"Bowes-ShadowAndGunman" - читать интересную книгу автора (Bowes Richard)

But in one, she had caught my mother walking into a room with a glass in her
hand. At first, the photo appeared to be a double exposure. Two mothers looked
up. But instead of being identical, one wore a tired smile. The other, partly
eclipsing the first, looked angry at being caught.

That night after the TV stations left the air, I sat sleepless at the kitchen
table staring at papers. Some documents had my name on them. Every time there
was a creak or bump in the house, I half expected the front door to open and my
mother to come in. Once I looked up to find Tay watching me.

"Ah, Kevin, you're so wise and owl-eyed lately. And you haven't been eating.
There's ham and eggs in the ice box."

"I'm not hungry."

"Cocoa then. You always liked me to make cocoa." Tay moved to the sink to fill
the kettle. She looked over my shoulder at a picture of my mother at her junior
prom. "She was her father's favorite." I nodded, interested.

Then she said, "Remember the story I told when you were small. How once there
was a king with three sons who did not suit him and a daughter who suited him
very well indeed? And as it happened. . . ."

Impatient at what I saw as bedtime stories, I said, "And she gets cheated and
gets turned into a magic hawk or something. I remember but I'm a little old for
that. There's stuff about me, Tay . . . I need to figure things out."

She waited, but words could take me no further.

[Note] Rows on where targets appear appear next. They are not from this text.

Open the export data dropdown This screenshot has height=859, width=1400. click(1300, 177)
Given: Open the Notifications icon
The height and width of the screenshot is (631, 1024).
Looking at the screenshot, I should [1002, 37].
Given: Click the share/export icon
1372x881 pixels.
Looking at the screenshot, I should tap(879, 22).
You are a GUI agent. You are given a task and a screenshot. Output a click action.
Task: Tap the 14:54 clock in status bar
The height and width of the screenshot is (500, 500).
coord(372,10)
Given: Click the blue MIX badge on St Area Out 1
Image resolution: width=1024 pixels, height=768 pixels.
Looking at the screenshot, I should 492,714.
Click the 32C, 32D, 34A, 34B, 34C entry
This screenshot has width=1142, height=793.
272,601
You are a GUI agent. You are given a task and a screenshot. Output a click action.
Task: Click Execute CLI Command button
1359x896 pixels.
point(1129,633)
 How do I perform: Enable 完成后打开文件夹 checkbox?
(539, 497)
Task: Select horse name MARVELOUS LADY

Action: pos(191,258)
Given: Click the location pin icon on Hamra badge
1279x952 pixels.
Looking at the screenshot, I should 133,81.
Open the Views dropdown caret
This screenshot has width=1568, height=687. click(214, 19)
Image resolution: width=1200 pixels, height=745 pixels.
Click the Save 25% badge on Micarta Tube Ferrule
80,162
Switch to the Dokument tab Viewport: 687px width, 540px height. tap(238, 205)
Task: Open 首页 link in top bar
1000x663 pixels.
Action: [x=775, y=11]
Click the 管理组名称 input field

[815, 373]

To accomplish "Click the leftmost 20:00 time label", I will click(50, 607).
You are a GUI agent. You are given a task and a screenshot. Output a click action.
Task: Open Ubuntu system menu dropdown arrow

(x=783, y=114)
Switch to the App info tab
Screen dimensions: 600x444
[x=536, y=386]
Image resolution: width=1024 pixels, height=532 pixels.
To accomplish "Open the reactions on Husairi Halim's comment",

After a long pause, she reached
out and patted my hair. "Faileas," she said.

It didn't occur to me that she recognized my trouble and was also struggling to
put words to it. Sullen, I turned away from her. That Monday, I took the double
photo of my mother and the papers with my name on them to school and stuck them
in my locker, intending to study them later.

That year, family Thanksgiving was at Uncle Jim's house in Milton. Crying, "God
bless us," Gramny and Tay were lost in the flurry of little cousins as soon as
we came in the door.

Thanks to the speed, I ate almost no dinner. But I drank quite a bit.
Afterwards, kids laughed and screamed, women washed the dishes and my uncles
leaned on the furniture with their glasses. As the oldest nephew, I was allowed
in their presence.

They were talking about Kennedy. "Sure, a great day for the Irish," said Bob
with a phony brogue.

"The black Irish," said Mike.

"That's niggers to you," Jim said and they looked my way, noticed my distaste.